If you were a Pistons fan at the time of the deal, odds are, your initial stance on the trade probably included variations of:
- It was a desperate move by a short-sighted franchise.
- He’s going to hate Detroit and demand a trade.
- His best days are long gone and his contract is way too big.
- Griffin and Andre Drummond cannot fit together on the same court, this isn’t 1997.
- Countless always-injured “jokes.”
It’s important to understand that the decade-long ineptness of the organization’s decision-makers, prior to Griffin’s arrival, help to fuel and shape the collective skepticism. In short, there wasn’t much along the lines of Pistons’ positivity. Nevertheless, Griffin was on a flight he didn’t ask to be on, and headed to a city who didn’t ask for his services.
On February 1st, 2018, the Pistons’ Blake Griffin-era began with a 104-102 home victory against the Memphis Grizzlies. Of course we covered it. Griffin’s presence completely changed the dynamic of the team and, more importantly, the win improved the Pistons to 24-26. The playof.....
Wait a minute, the present-day Pistons are 21-26; has anything really changed?
Depends on your definition of “anything.”
The Pistons are, obviously, still trying to figure this thing out. So in the big picture, the acquisition of Griffin hasn’t done much for the team in terms of wins and losses. Somehow, even after all this the fate of the Pistons’ future is still stuck on a path to nowhere and everywhere.
Griffin, on the other hand, has enjoyed a resurrection of respect throughout the league. So if your definition of “anything” is aimed at the state of Blake’s on-going legacy, then, yeah, this stop in Detroit, no matter how long the stay ends up being, has been a much-needed boot to the ass.

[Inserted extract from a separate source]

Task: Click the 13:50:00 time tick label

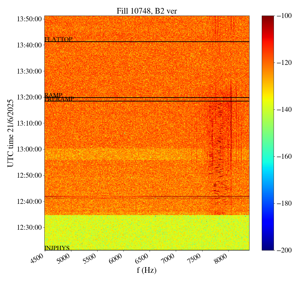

Similarly, Griffin’s incredible play while in those classic Motor City colors (red, white, blue, chrome, navy, tribute-to-the-Oakland-Raiders black - just no teal, please) has given myself, and triple-digit Twitter-follower bloggers like me, a completely fresh perspective on how to analyze 40 wins per year.
Heading into this season, even the most kool-aid guzzling of Pistons’ fans would’ve conceded that the team’s wins top out somewhere in the mid-40s.

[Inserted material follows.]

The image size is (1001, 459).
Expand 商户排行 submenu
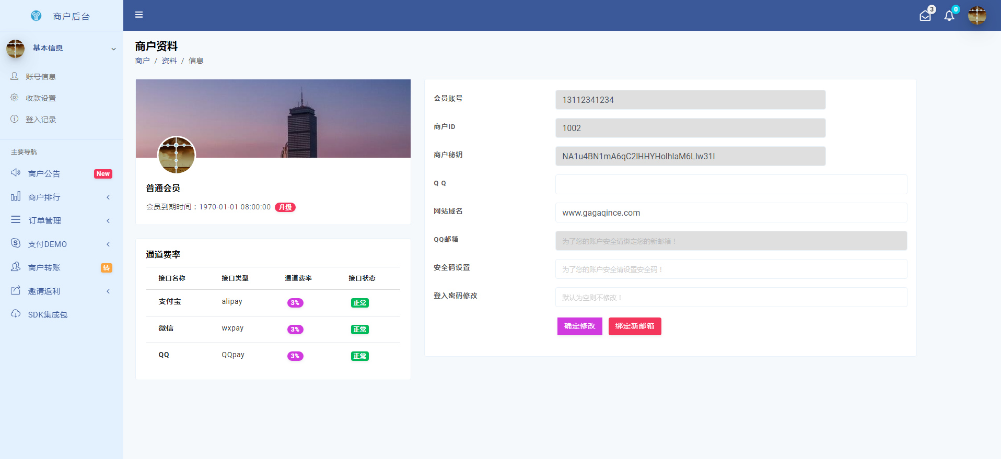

That type of talk makes me a bit nervous.
Why?
As a DBB contributor, how do I keep this shit interesting?
I mean, “....the team’s wins top out somewhere in the mid 40s” has been the same narrative for ten years now. I’m not a good enough of a writer to keep coming up with hip and creative ways to say the same things and keep the attention span of these caffeine-overdosed millennials.
I’m completely out of synonyms for words like “poor” and “effort” and “Drummond.”
Hey, did I tell you about the time Reggie Jackson dribbled too much? Oh I did? OK, well, he did it again.
As long as I’ve been at DBB, the Pistons have kept throwing the same four mediocre ingredients out there and expecting success. News flash, this ain’t Taco Bell. It got to a point where, just before Opening Night in October, I started looking around the league to see if anyone was hiring because, if I were to keep going with this writing thing, I needed something new.
Dark times, but...
Blake Griffin’s timely resurgence has given me an opportunity to discuss narratives I never fully understood or experienced before.
From the minute Detroit made the deal for Allen Iverson on November 4th, 2008 to January 28, 2018, the idea of a “star” player in Detroit was only something you read about in newspapers and gossip rags.
Not anymore. This guy has been nothing short of amazing.
Look, Blake, I know we’re not LA. We can’t offer Hollywood, or beaches, or any other weirdo-hippie stuff in general. I’m not exactly sure what goes on out there, but we probably don’t have it.
Know this, though: your impact on the Detroit Pistons’ storyline world will never be forgotten. From the bottom of my heart, thank you. 40 wins will never be the same.